**DATA SHOWN**:

■ ■ ■ ■ ■

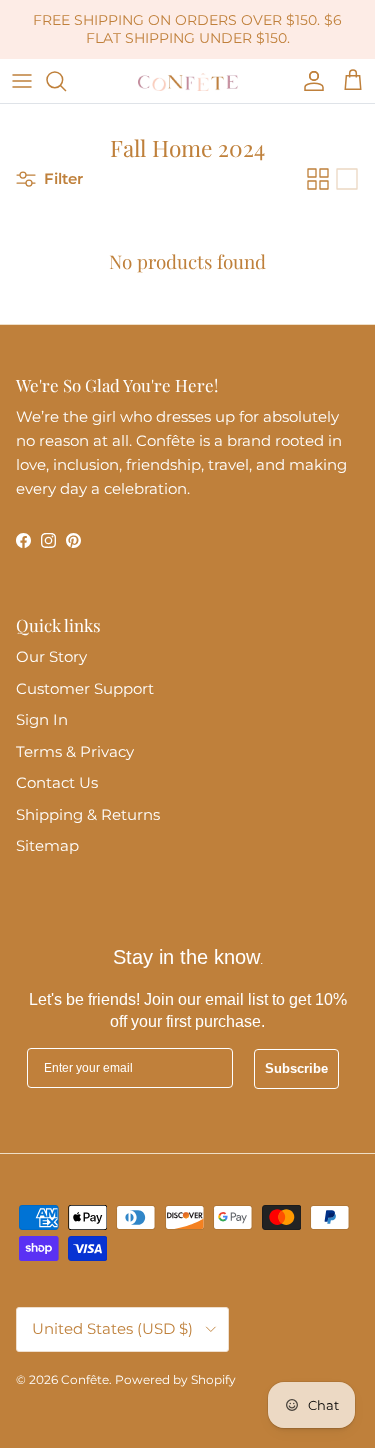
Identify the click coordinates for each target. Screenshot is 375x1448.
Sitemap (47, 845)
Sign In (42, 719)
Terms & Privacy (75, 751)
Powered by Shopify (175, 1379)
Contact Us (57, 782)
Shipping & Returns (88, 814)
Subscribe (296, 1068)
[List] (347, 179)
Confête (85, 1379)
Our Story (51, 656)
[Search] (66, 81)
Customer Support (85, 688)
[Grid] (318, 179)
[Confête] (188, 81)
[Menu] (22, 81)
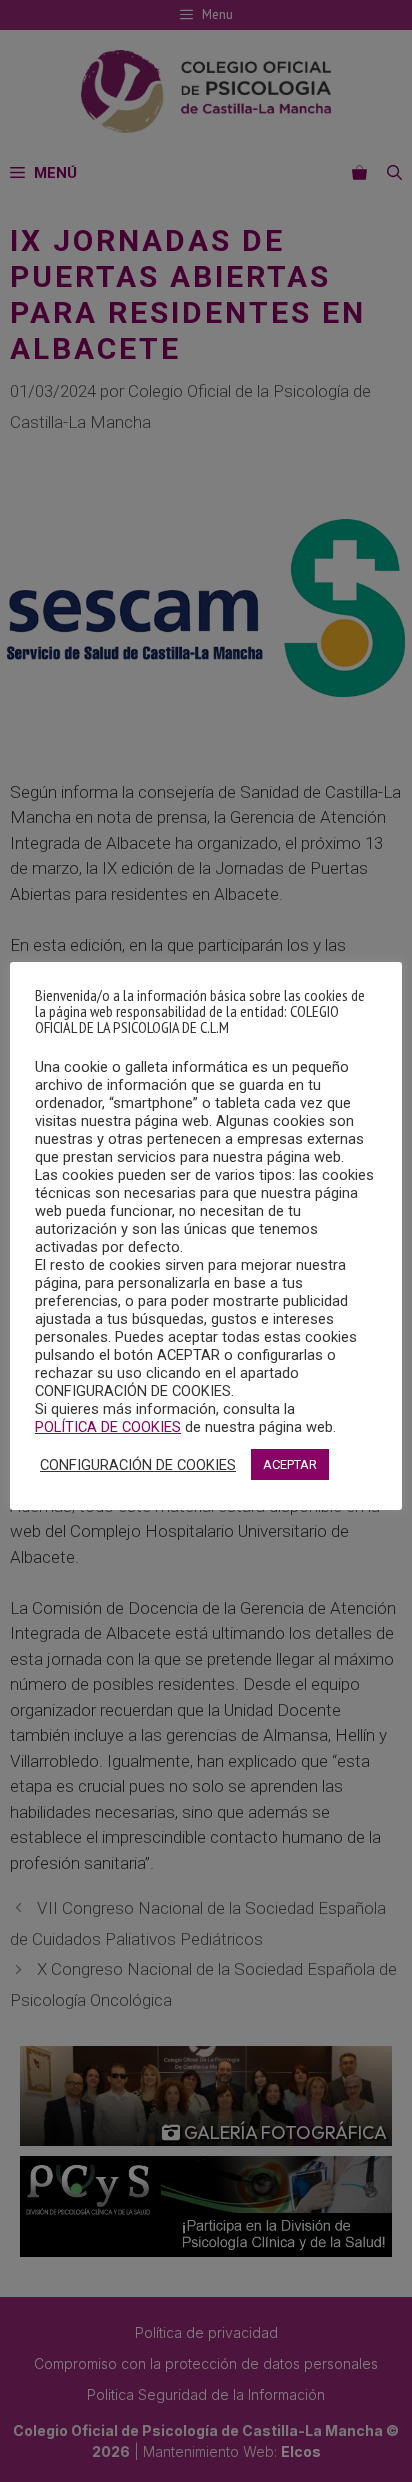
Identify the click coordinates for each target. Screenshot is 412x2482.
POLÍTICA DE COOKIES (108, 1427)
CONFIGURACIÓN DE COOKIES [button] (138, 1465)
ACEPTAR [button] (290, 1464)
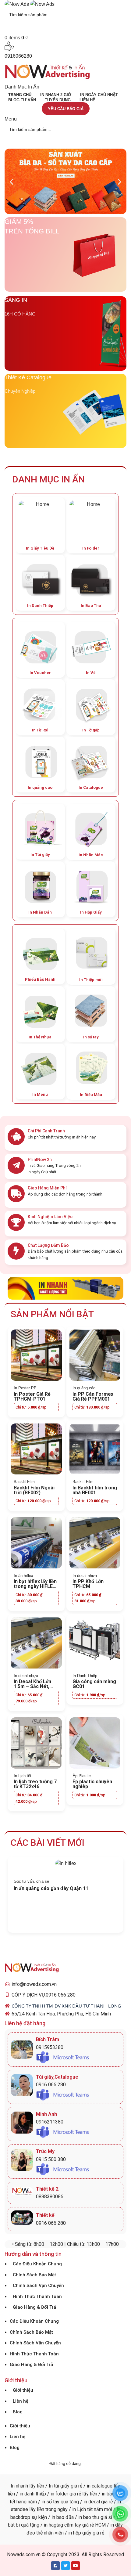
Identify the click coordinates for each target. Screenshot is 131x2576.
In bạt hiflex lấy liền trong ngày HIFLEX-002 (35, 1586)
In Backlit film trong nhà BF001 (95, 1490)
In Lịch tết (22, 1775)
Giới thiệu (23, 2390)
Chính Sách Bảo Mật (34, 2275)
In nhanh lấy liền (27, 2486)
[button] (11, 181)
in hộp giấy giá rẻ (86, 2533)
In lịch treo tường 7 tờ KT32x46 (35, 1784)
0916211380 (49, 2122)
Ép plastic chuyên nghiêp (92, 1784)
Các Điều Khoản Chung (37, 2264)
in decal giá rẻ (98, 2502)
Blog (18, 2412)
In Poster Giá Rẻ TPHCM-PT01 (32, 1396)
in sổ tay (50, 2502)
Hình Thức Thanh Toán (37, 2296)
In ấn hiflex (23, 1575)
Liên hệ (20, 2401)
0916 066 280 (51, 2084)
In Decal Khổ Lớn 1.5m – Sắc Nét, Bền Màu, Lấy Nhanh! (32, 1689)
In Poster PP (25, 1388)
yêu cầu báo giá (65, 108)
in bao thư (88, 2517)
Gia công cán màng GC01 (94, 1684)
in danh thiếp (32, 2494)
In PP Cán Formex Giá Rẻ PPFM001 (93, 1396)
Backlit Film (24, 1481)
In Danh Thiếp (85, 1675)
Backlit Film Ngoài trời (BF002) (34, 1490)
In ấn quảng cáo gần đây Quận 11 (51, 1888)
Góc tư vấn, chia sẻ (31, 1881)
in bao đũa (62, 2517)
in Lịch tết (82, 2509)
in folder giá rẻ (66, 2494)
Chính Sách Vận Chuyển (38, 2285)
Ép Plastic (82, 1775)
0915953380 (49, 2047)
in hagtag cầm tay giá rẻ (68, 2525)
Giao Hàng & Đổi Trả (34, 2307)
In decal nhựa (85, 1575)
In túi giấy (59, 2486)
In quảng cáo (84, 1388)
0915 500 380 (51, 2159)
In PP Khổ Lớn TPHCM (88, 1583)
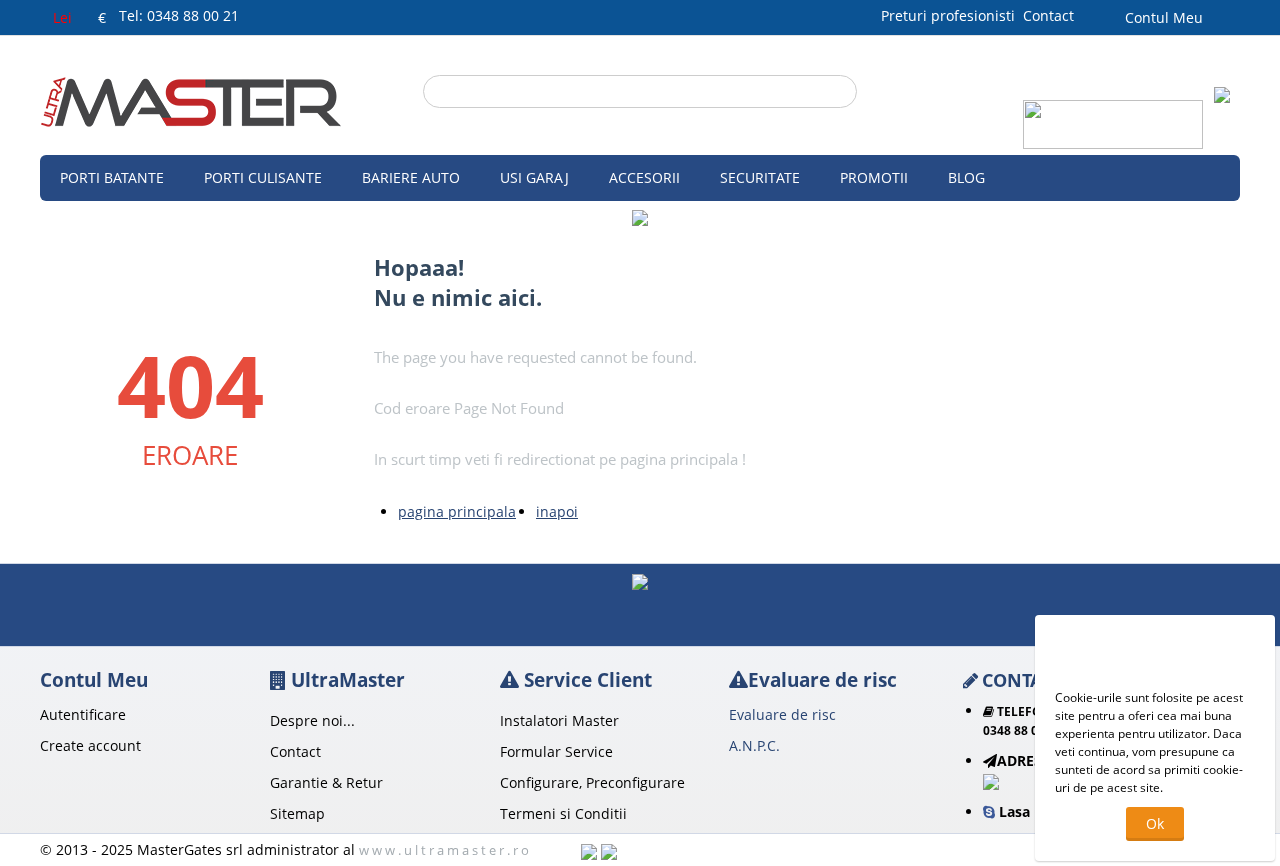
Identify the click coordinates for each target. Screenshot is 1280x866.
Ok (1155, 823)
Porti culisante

■ ■ ■ ■ ■

**WHAT YOU ARE ASKED TO DO**:
Starting at the line that contains "Sign In (42, 719)", transcribe every line through the end of the listing exactly, including both end lines and excluding pictures.

**REPLY**:
Sign In (42, 719)
Terms & Privacy (75, 751)
Powered by Shopify (175, 1379)
Contact Us (57, 782)
Shipping & Returns (88, 814)
Subscribe (296, 1068)
[List] (347, 179)
Confête (85, 1379)
Our Story (51, 656)
[Search] (66, 81)
Customer Support (85, 688)
[Grid] (318, 179)
[Confête] (188, 81)
[Menu] (22, 81)
Identify the click coordinates for each target. Screenshot is 412x2482.
POLÍTICA DE COOKIES (108, 1427)
CONFIGURACIÓN DE COOKIES [button] (138, 1465)
ACEPTAR [button] (290, 1464)
Identify the click coordinates for each target. Screenshot is 131x2576.
In bạt hiflex lấy liền trong ngày HIFLEX-002 (35, 1586)
In Backlit film trong nhà BF001 (95, 1490)
In Lịch tết (22, 1775)
Giới thiệu (23, 2390)
Chính Sách Bảo Mật (34, 2275)
In nhanh lấy liền (27, 2486)
[button] (11, 181)
in hộp giấy giá rẻ (86, 2533)
In lịch treo tường 7 tờ KT32x46 (35, 1784)
0916211380 (49, 2122)
Ép plastic chuyên nghiêp (92, 1784)
Các Điều Khoản Chung (37, 2264)
in decal giá rẻ (98, 2502)
Blog (18, 2412)
In Poster Giá Rẻ TPHCM-PT01 (32, 1396)
in sổ tay (50, 2502)
Hình Thức Thanh Toán (37, 2296)
In ấn hiflex (23, 1575)
Liên hệ (20, 2401)
0916 066 280 (51, 2084)
In Decal Khổ Lớn 1.5m – Sắc Nét, Bền Màu, Lấy Nhanh! (32, 1689)
In Poster PP (25, 1388)
yêu cầu báo giá (65, 108)
in bao thư (88, 2517)
Gia công cán màng GC01 (94, 1684)
in danh thiếp (32, 2494)
In PP Cán Formex Giá Rẻ PPFM001 (93, 1396)
Backlit Film (24, 1481)
In Danh Thiếp (85, 1675)
Backlit Film Ngoài trời (BF002) (34, 1490)
In ấn quảng cáo gần đây Quận 11 (51, 1888)
Góc tư vấn, chia sẻ (31, 1881)
in bao đũa (62, 2517)
in Lịch tết (82, 2509)
in folder giá rẻ (66, 2494)
Chính Sách Vận Chuyển (38, 2285)
Ép Plastic (82, 1775)
0915953380 (49, 2047)
in hagtag cầm tay giá rẻ (68, 2525)
Giao Hàng & Đổi Trả (34, 2307)
In decal nhựa (85, 1575)
In túi giấy (59, 2486)
In quảng cáo (84, 1388)
0915 500 380 (51, 2159)
In PP Khổ Lớn TPHCM (88, 1583)
Identify the click coordinates for each target. Screenshot is 1280x866.
Ok (1155, 823)
Porti culisante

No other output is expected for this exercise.